Section : 10. In computing the total income of a previous year of any person, any income falling within any of the following clauses shall not be included—
Sub-Clause (13A) any special allowance specifically granted to an assessee by his employer to meet expenditure actually incurred on payment of rent (by whatever name called) in respect of residential accommodation occupied by the assessee, to such extent as may be prescribed (9) having regard to the area or place in which such accommodation is situate and other relevant considerations.]
10[Explanation.—For the removal of doubts, it is hereby declared that nothing contained in this clause shall apply in a case where—
(a) the residential accommodation occupied by the assessee is owned by him ; or
(b) the assessee has not actually incurred expenditure on payment of rent (by whatever name called) in respect of the residential accommodation occupied by him ;]
9. Rule 2A prescribes the quantum of exemption available, which will be the least of the following :
| Bombay/Calcutta/Delhi/Madras | Other Cities | ||
| ■ | Allowance actually received | ■ | Allowance actually received |
| ■ | Rent paid in excess of 10% of salary | ■ | Rent paid in excess of 10% of salary |
| ■ | 50 per cent of salary | ■ | 40 per cent of salary |
'Salary' for this purpose includes basic salary as well as dearness allowance if the terms of employment so provide. It also includes commission based on a fixed percentage of turnover achieved by an employee as per terms of contract of employment but excludes all other allowances and perquisites. In view of Explanation (ii) to rule 2A, basic pay, dearness allowance and commission are determined on 'due' basis in respect of the period during which rental accommodation is occupied by the employee in the previous year. Thus, emoluments of a period other than previous year are not to be considered, even though such amount is received (as well as taxed) during the previous year. Again, emoluments of the period during which rental accommodation is not occupied in the previous year are left out of computation. It is important to note that where rent paid is 10 per cent or less than 10 per cent of salary, no exemption will be admissible. Again exemption is denied where an employee lives in his own house, or in a house for which he does not pay rent.
Salary includes dearness pay - For the purposes of calculating the house rent allowance that would be exempt under rule 2A, the term ‘salary’ includes ‘dearness pay’ also—Circular : No. 90 [F. No. 275/79/72-ITJ], dated 26-6-1972.
Expenditure must have been actually incurred - It is necessary for granting the exemption under section 10(13A) that the employee should have actually incurred the expenditure on rent. For purposes of deduction of tax, therefore, the disbursing officer should ensure that the employee concerned has in fact incurred the expenditure on rent. The payment of rent should be verified through rent receipts in the cases of all employees—Letter : F. No. 12/19/64-IT(A-I), dated 2-1-1967.

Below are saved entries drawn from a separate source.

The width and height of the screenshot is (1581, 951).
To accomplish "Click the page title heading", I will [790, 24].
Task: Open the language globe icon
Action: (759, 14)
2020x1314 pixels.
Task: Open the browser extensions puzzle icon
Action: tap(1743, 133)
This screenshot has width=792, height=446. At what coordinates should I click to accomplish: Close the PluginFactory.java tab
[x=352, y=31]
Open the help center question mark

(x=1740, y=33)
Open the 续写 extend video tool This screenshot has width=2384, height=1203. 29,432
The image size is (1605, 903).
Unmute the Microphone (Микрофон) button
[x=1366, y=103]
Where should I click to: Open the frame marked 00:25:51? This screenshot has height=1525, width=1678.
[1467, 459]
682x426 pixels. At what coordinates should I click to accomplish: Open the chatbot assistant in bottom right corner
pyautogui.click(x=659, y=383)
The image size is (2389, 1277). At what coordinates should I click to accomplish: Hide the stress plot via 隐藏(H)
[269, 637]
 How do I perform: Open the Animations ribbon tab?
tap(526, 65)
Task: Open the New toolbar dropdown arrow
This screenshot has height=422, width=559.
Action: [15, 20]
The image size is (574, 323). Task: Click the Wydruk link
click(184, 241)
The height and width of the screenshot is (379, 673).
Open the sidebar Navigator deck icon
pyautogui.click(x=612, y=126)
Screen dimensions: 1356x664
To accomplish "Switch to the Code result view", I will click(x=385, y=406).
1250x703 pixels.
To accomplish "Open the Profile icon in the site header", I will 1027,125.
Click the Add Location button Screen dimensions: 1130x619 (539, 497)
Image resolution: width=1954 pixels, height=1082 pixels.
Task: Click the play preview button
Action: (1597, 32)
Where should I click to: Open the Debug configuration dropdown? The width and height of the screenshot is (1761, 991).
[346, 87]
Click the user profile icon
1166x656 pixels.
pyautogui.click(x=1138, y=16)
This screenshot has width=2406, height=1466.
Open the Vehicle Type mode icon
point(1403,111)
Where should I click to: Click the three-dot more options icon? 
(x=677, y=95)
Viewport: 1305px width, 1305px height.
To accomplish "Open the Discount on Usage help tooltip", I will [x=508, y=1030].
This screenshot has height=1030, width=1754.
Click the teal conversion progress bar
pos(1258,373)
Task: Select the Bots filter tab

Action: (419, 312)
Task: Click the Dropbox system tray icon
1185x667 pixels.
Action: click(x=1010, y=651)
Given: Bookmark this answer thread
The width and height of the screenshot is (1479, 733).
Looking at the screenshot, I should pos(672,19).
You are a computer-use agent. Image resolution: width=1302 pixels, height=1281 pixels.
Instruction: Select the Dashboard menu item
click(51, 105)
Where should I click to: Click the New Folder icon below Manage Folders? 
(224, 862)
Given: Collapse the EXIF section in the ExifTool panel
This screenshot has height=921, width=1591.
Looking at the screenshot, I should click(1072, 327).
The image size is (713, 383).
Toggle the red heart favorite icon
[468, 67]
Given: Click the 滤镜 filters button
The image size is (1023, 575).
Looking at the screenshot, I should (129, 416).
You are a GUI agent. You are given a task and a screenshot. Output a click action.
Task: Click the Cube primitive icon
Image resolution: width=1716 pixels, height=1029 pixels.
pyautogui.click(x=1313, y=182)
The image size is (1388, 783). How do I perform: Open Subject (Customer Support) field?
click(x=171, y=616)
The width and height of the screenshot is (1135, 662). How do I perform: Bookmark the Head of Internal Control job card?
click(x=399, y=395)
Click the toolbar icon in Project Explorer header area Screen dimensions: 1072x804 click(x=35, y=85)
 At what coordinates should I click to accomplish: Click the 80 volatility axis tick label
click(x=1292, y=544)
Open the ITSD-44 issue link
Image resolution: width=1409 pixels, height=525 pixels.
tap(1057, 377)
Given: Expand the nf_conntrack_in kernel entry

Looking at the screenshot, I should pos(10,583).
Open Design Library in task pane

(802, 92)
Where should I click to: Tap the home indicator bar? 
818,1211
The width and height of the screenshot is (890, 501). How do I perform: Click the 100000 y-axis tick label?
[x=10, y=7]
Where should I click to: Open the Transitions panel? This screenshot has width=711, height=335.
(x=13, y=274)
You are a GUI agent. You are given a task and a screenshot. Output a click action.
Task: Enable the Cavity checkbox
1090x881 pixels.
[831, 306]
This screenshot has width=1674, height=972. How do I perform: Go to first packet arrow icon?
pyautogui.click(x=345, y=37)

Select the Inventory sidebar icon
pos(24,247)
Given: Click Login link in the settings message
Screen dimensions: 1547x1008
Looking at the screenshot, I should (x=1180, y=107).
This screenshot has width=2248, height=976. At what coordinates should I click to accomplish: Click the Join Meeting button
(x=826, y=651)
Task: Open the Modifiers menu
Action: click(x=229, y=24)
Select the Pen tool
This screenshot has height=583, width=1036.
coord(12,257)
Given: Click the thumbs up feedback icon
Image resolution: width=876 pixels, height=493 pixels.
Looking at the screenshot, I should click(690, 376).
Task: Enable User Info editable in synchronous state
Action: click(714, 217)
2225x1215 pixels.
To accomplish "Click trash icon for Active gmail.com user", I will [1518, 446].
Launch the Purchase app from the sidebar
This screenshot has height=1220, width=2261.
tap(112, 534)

Living in own house or in any house rent-free - House rent allowance paid to a person, who is living in his own house or in a house for which he does not actually pay any rent, is not exempt from tax in any circumstances—Letter : F. No. 12/19/64-IT(A-I), dated 2-1-1967.
Production of rent receipts - Only the expenditure actually incurred on payment of rent in respect of residential accommodation occupied by the assessee subject to the limits laid down in rule 2A, qualifies for exemption from income-tax. Thus, house rent allowance granted to an employee who is residing in a house/flat owned by him is not exempt from income-tax. The disbursing authorities should satisfy themselves in this regard by insisting on production of evidence of actual payment of rent before excluding the house rent allowance or any portion thereof from the total income of the employee. Though incurring actual expenditure on payment of rent is a pre-requisite for claiming deduction under section 10(13A), it has been decided as an administrative measure that salaried employees drawing house rent allowance upto Rs. 3,000 per month will be exempted from production of rent receipt. It may, however, be noted that this concession is only for the purpose of tax deduction at source, and, in the regular assessment of the employee, the Assessing Officer will be free to make such enquiry as he deems fit for the purpose of satisfying himself that the employee has incurred actual expenditure on payment of rent - Circular : No. 9/2003, dated 18-11-2003/[Para 5.2-(9)].